BY ANN MARIE MALONEY

The IRS’ use of correspondence audits to resolve issues with tax returns has mushroomed over the past decade—but taxpayer satisfaction with the program is fairly low. According to the Treasury Inspector General for Tax Administration (TIGTA), only 48% of those surveyed by the IRS said they were either somewhat or very satisfied with the service related to their audit.

Correspondence audits were the subject of a public hearing Tuesday by the IRS Oversight Board.

The IRS uses correspondence audits to obtain additional information from taxpayers about a few limited issues on the taxpayer’s return. Correspondence audits are generally narrower than a traditional audit of a taxpayer’s return and are conducted by mail or other written communications, making it a cheaper and less labor-intensive process for the IRS.
 
Among the chief sources of taxpayer dissatisfaction are the excessive time it takes the IRS to resolve cases and difficulties reaching someone to learn the status of a case. Under the IRS’ earlier call system, 13% of callers phoned more than eight times before their issue was resolved, and 70% of the calls went to voice mail. The IRS has started to implement a new system called Intelligent Contact Management to provide faster connections to someone who can answer the taxpayer’s question.

“AICPA members are very familiar with the difficulties and challenges taxpayers have faced with correspondence examinations,” said AICPA Tax Executive Committee Chair Patricia Thompson, one of four panelists at the hearing. Problems identified by members and previously communicated to the IRS are similar to those in the survey. However, she cited informal feedback from CPAs that the IRS is doing a better job at holding off on issuing a deficiency notice (i.e., the 90-day letter) before reviewing correspondence from the taxpayer.                                                     

Thompson recommended that the IRS:

  • Conduct an internal review to determine if the correct types of returns are being selected for review under the correspondence audit program.
  • Expand e-services to alleviate delays related to telephone and mail processing and expedite communications between the IRS and either the preparer or taxpayer.
  • Be given adequate resources to effectively and efficiently administer tax laws and collect taxes.


Thompson also stated that taxpayers are often requested to substantiate specific tax deductions such as miscellaneous itemized deductions, state and local income taxes, and real estate taxes.
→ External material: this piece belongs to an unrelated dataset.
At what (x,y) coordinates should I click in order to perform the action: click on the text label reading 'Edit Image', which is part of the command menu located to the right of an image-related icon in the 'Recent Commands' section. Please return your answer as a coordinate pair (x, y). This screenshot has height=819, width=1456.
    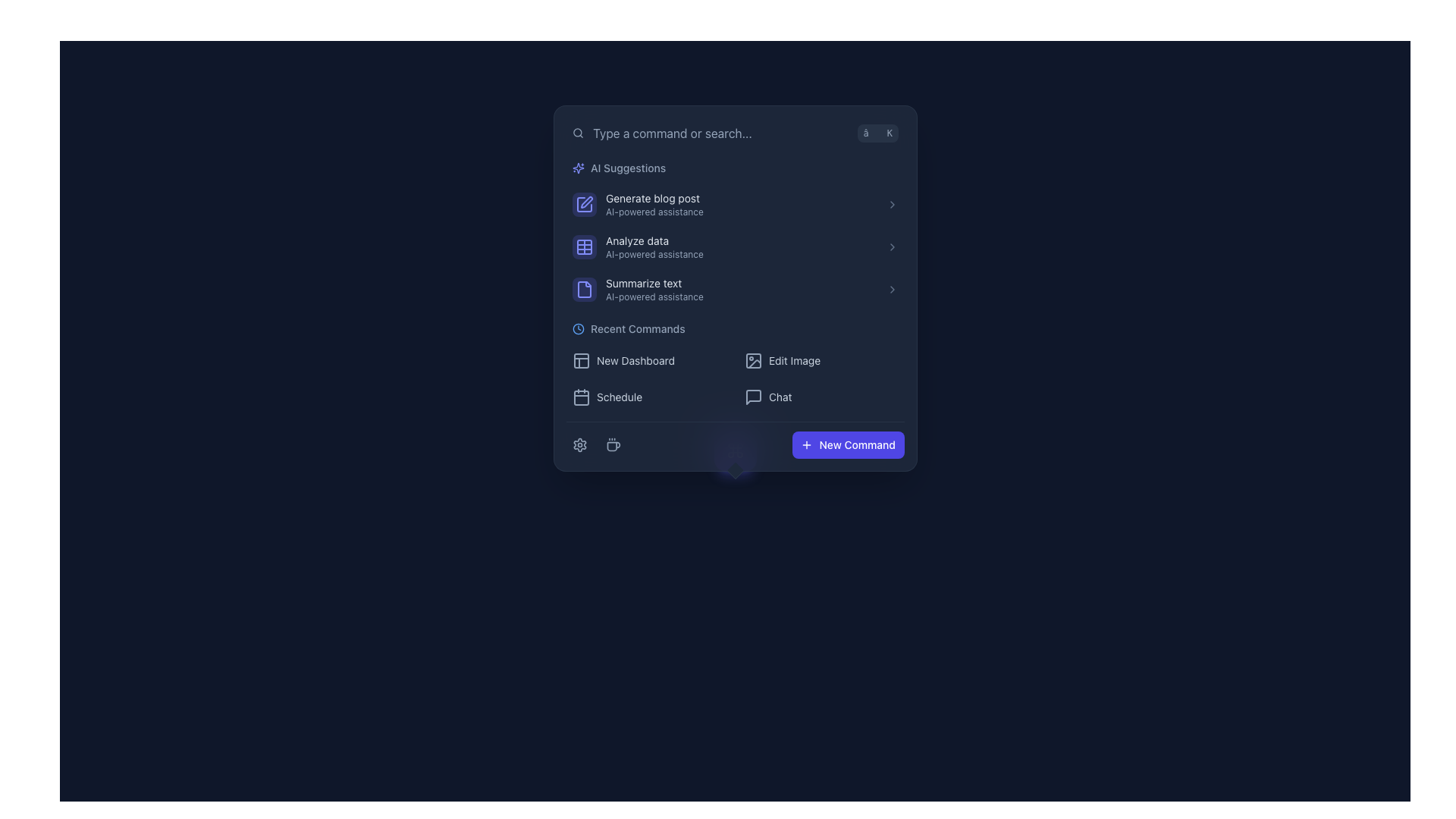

However, the IRS may be making this substantiation request to a large number of taxpayers who happen to be in an alternative minimum tax position, so the deductions would not affect the taxpayer’s ultimate tax liability. The net result, Thompson pointed out in her testimony, is a “no-change” audit for the taxpayer and a waste of resources for the IRS. “We suggest that the IRS create an additional ‘filter’ for its correspondence audit selection process to remove these types of cases from the Service’s active case file,” she said.

The scope of the current audits was raised by other panelists. Margaret Begg, TIGTA Assistant Inspector General for Audit, Compliance and Enforcement, noted that $68 billion of the tax gap in 2001 was due to the underreporting of income by sole proprietors and suggested that correspondence examiners probe for unreported income, echoing the recommendations of a TIGTA report issued in 2010. That report noted that the procedures for correspondence audits do not require examiners to complete minimum checks for unfiled returns (employment tax and information returns) or to look for unreported income.
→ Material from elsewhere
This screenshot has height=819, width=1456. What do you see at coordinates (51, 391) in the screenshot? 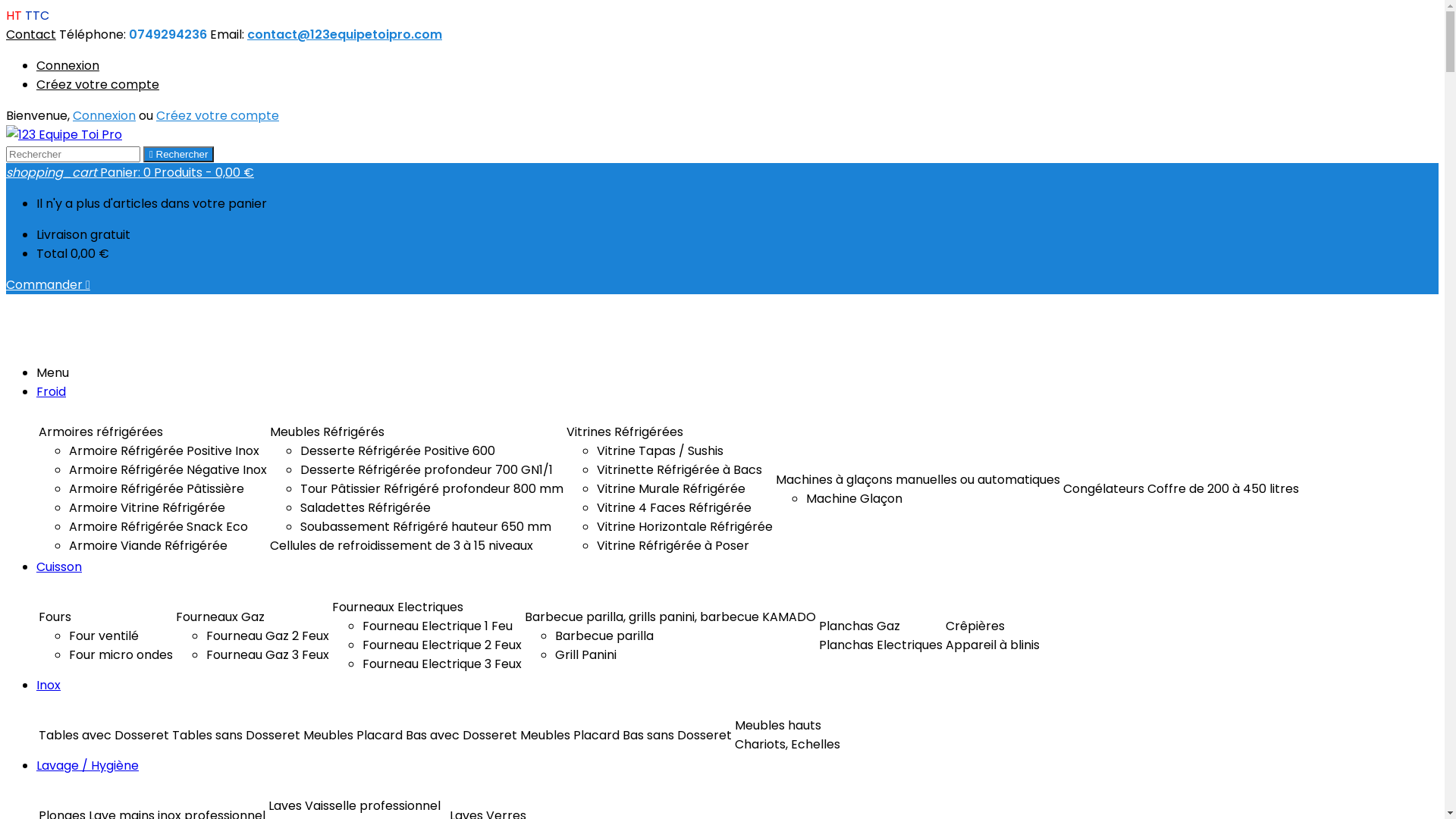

Lonnie Gary, representing the National Association of Enrolled Agents, recommended that the IRS avoid using correspondence audits for complex cases, particularly ones related to Schedule C and E returns or Form 2106, Employee Business Expenses. Consultant Andre Re voiced a similar sentiment, saying that it would be hard to do such a probe by correspondence and suggesting that the correspondence audits be limited to adjustments and earned income tax credit disparities. Asked to comment as to whether Schedule Cs should be subject to correspondence audits, Thompson said it would depend on the questions being asked, as some of the questions could be very easily answered through that process.